* _What is expected_: Please repeat, from the entries that follow, the lines from the one containing "Open 裸机 in the sidebar menu" through the one containing "You are a computer-use agent." exactly, adding nothing.

* _Study material_:
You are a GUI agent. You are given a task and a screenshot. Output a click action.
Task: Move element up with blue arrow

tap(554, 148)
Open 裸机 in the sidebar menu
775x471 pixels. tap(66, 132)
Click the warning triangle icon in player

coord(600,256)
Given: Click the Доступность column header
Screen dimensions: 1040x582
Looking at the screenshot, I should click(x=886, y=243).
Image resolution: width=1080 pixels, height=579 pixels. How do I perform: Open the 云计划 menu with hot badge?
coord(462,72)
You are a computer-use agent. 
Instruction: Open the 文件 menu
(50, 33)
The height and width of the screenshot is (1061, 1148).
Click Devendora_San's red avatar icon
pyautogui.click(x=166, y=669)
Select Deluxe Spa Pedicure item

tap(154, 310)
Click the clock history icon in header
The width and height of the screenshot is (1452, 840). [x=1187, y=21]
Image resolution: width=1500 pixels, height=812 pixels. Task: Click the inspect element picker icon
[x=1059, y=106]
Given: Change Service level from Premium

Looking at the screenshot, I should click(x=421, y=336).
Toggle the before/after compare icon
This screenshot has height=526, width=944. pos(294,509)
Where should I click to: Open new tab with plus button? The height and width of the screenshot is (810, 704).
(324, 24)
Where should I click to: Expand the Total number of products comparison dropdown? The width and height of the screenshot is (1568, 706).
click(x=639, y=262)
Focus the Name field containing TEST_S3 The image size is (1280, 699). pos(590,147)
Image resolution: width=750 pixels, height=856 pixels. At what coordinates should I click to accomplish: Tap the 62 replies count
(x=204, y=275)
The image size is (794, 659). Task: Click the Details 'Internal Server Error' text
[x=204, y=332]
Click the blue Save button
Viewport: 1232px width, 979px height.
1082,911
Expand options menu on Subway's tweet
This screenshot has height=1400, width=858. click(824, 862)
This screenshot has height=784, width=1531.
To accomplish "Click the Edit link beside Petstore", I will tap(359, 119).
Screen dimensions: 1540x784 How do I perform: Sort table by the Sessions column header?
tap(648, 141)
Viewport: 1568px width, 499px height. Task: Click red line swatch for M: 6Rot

* _The answer_:
Open 裸机 in the sidebar menu
775x471 pixels. tap(66, 132)
Click the warning triangle icon in player

coord(600,256)
Given: Click the Доступность column header
Screen dimensions: 1040x582
Looking at the screenshot, I should click(x=886, y=243).
Image resolution: width=1080 pixels, height=579 pixels. How do I perform: Open the 云计划 menu with hot badge?
coord(462,72)
You are a computer-use agent. 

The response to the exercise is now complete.